Real Programming with AWK

 in
AWK may not be the first language that comes to mind when you need to write a program, but its flexibility may surprise you.

The purpose of this article is to demonstrate that real programs can be and are written using the AWK programming language. When I first started working with UNIX, going back 10 years now, no one I knew used anything but shell scripts or AWK to write programs. Even now, I still frequently use AWK to create backup scripts and the like. Often people think that AWK can be used for only basic text manipulation tasks, such as cutting a column from a file, or for system administration tasks, such as killing a process. This is not the case; AWK is effective for a number of programming applications. The examples in this article make use of the standard GNU AWK that ships with Red Hat Linux.
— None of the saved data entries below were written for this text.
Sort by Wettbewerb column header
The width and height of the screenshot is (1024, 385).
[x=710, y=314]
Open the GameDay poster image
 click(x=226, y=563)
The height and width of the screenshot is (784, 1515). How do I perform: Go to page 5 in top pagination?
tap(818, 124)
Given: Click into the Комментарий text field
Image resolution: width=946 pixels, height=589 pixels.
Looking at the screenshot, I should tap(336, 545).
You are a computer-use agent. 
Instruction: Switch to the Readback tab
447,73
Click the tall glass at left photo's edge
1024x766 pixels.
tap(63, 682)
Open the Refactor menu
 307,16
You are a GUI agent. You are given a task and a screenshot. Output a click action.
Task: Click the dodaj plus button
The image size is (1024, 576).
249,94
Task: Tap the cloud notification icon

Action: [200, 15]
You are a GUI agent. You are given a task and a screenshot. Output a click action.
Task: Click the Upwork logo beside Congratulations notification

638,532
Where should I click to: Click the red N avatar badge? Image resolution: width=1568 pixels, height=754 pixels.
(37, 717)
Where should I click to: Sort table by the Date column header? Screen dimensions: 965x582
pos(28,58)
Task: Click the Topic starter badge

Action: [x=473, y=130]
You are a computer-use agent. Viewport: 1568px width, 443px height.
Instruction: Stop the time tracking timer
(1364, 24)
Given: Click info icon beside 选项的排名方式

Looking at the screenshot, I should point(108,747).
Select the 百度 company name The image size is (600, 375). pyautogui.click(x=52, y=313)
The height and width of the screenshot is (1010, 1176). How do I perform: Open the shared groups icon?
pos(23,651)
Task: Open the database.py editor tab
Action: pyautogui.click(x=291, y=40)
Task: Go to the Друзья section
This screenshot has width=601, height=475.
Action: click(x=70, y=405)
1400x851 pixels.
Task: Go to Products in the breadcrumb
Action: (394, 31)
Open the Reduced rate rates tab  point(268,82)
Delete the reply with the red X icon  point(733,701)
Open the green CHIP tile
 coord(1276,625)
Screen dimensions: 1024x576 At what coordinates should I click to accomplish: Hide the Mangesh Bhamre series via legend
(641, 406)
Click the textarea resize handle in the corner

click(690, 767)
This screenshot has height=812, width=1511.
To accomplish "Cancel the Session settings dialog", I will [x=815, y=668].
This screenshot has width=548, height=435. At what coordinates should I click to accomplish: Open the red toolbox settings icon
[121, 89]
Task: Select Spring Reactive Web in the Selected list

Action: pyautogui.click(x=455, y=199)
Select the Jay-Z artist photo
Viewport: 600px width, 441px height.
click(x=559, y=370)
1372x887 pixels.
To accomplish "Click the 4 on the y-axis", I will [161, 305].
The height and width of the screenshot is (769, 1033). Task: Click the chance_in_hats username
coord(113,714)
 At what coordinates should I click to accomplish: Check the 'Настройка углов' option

Let's use a scenario in which your boss comes to you complaining that the accounting department needs a program that prints invoices using the Sales and Client files from the accounting system. The problem is the C programmer and the Perl guru both are out sick.

"Not a problem", you say, "I can do that for you."

"What?", says the boss. "You don't know C or Perl".

"Not to worry, I know AWK."

The boss looks on disbelieving, but being in a bit of a fix he hands you the specs and says, "Surprise me".

Take a look at the specs first. We have a sample Sales file (Listing 1), which contains columns for Stock Code, Client Code, Quantity of Item purchased, Item Description and Unit Price of Item. We also have a sample from the Client file (Listing 2), with the columns Client Name, Client Code, Address Line 1, Address Line 2, Address Line 3, Postal/Zip Code and Telephone Number. Notice that the Sales file records use commas as the field delimiter, while the Client file uses a tilde as the field delimiter. The specs ask for invoices to be printed using the A P Building Supply address in the top right hand corner, followed by the Client name and address on the left hand side of the invoice. Underneath that we want a heading consisting of the Stock Code, Item Description, Quantity, Unit Price and Total. Then, for each item a customer bought, we want a separate line with the item's Stock Code, Description, Quantity Purchased, Unit Price and Total. At the end of the invoice we want a grand total in the Total column. The Sales file and the Client file are provided sorted in order of Client Code.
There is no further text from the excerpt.